A national shortage of norepinephrine in the United States was associated with higher rates of mortality among patients hospitalized with septic shock, investigators reported.
Rates of in-hospital mortality in 2011 were 40% during quarters when hospitals were facing shortages and 36% when they were not, Emily Vail, MD, and her associates said at the International Symposium on Intensive Care and Emergency Medicine. The report was published simultaneously in JAMA.
The link between norepinephrine shortage and death from septic shock persisted even after the researchers accounted for numerous clinical and demographic factors (adjusted odds ratio, 1.2; 95% confidence interval, 1.01 to 1.30; P = .03), wrote Dr. Vail of Columbia University, New York (JAMA. 2017 Mar 21. doi: 10.1001/jama.2017.2841 ).
Drug shortages are common in the United States, but few studies have explored their effects on patient outcomes. Investigators compared mortality rates among affected patients during 3-month intervals when hospitals were and were not using at least 20% less norepinephrine than baseline. The researchers used Premier Healthcare Database, which includes both standard claims and detailed, dated logs of all services billed to patients or insurance, with minimal missing data.
A total of 77% patients admitted with septic shock received norepinephrine before the shortage. During the lowest point of the shortage, 56% of patients received it, the researchers reported. Clinicians most often used phenylephrine instead, prescribing it to up to 54% of patients during the worst time of the shortage. The absolute increase in mortality during the quarters of shortage was 3.7% (95% CI, 1.5%-6.0%).
Several factors might explain the link between norepinephrine shortage and mortality, said the investigators. The vasopressors chosen to replace norepinephrine might result directly in worse outcomes, but a decrease in norepinephrine use also might be a proxy for relevant variables such as delayed use of vasopressors, lack of knowledge of how to optimally dose vasopressors besides norepinephrine, or the absence of a pharmacist dedicated to helping optimize the use of limited supplies.
The study did not uncover a dose-response association between greater decreases in norepinephrine use and increased mortality, the researchers noted. “This may be due to a threshold effect of vasopressor shortage on mortality, or lack of power due to relatively few hospital quarters at the extreme levels of vasopressor shortage,” they wrote.

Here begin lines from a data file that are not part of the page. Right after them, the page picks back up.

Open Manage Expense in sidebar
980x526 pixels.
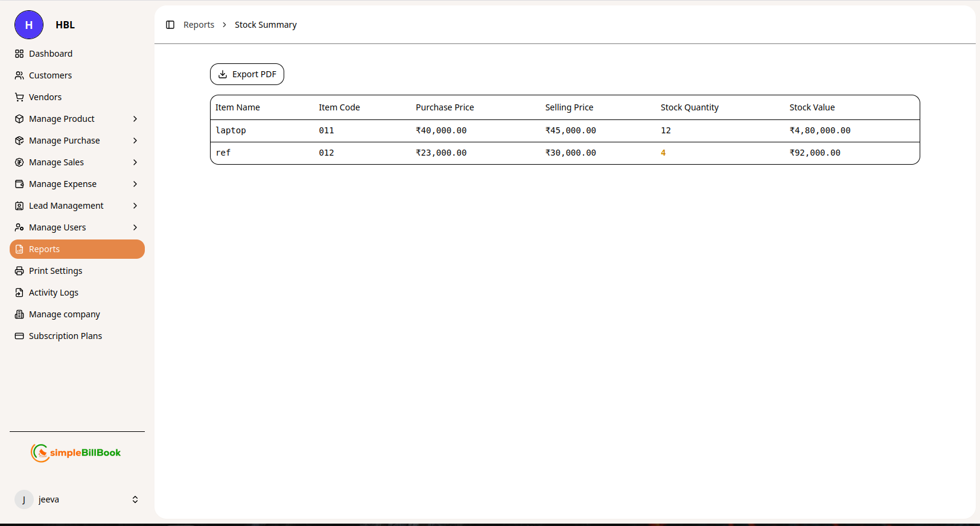point(63,184)
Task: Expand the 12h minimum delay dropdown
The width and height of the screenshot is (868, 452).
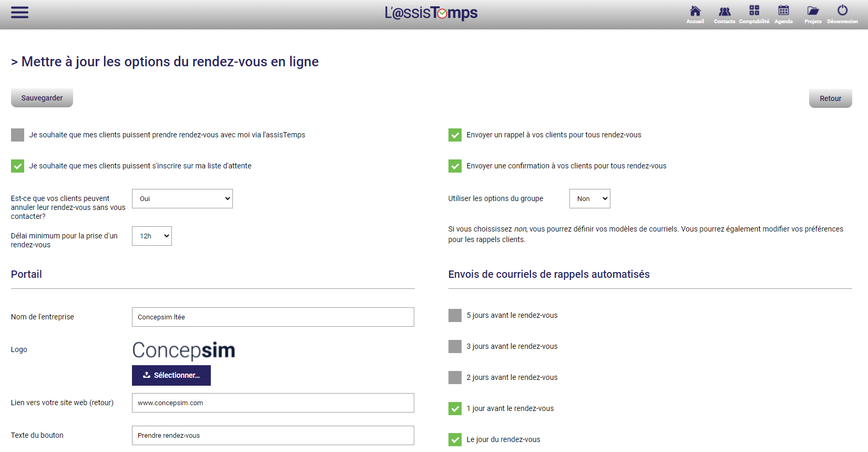Action: (151, 236)

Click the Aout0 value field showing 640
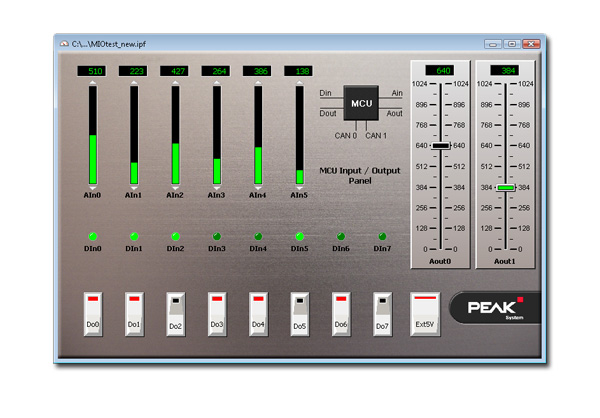440,70
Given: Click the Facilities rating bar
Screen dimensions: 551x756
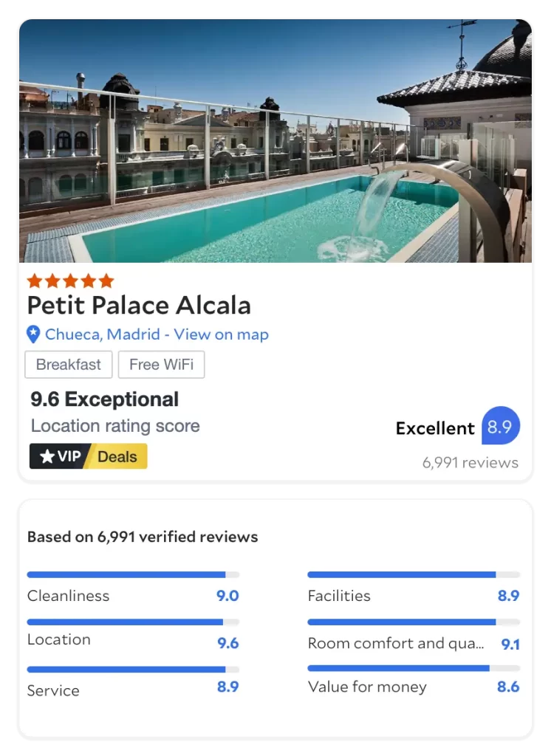Looking at the screenshot, I should 414,574.
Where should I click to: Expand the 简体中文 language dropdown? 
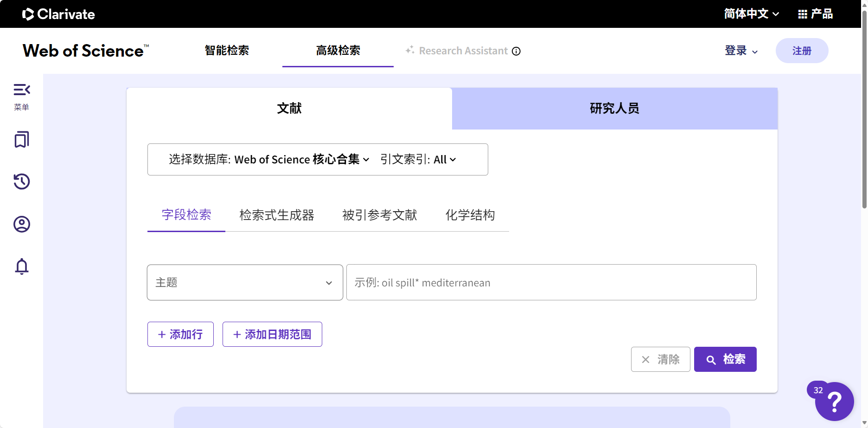751,14
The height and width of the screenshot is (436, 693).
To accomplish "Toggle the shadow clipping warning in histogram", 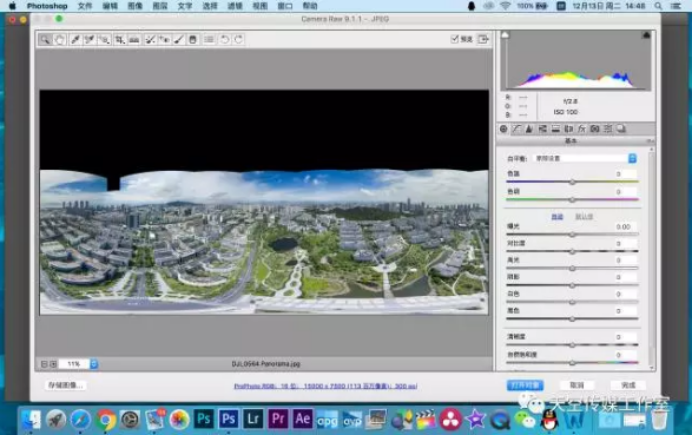I will point(505,35).

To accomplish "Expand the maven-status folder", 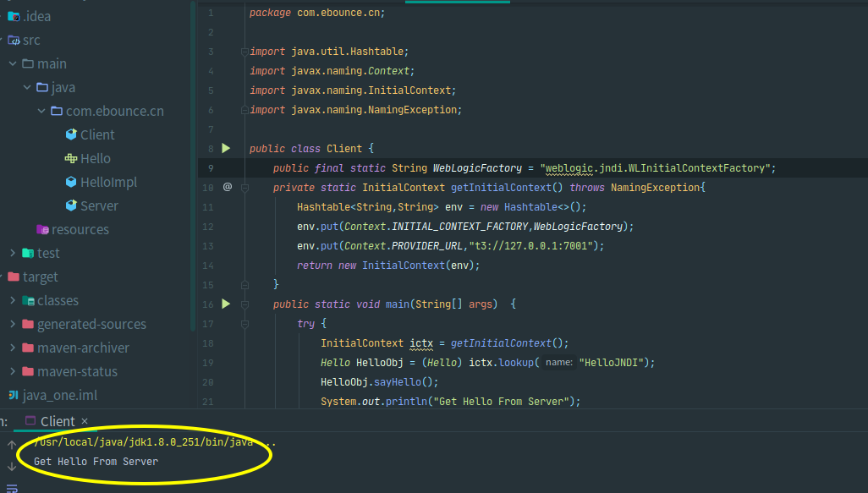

Because the deaths captured included only those that occurred in-hospital, “the results may have underestimated mortality, particularly for hospitals that tend transfer patients early to other skilled care facilities,” the researchers noted.
The cohort of patients was limited to those who received vasopressors for 2 or more days and excluded patients who died on the first day of vasopressor treatment, the researchers said.
The Herbert and Florence Irving Scholars Program at Columbia University provided funding. One coinvestigator disclosed grant funding from the National Institutes of Health and personal fees from UpToDate. The other investigators reported having no conflicts of interest.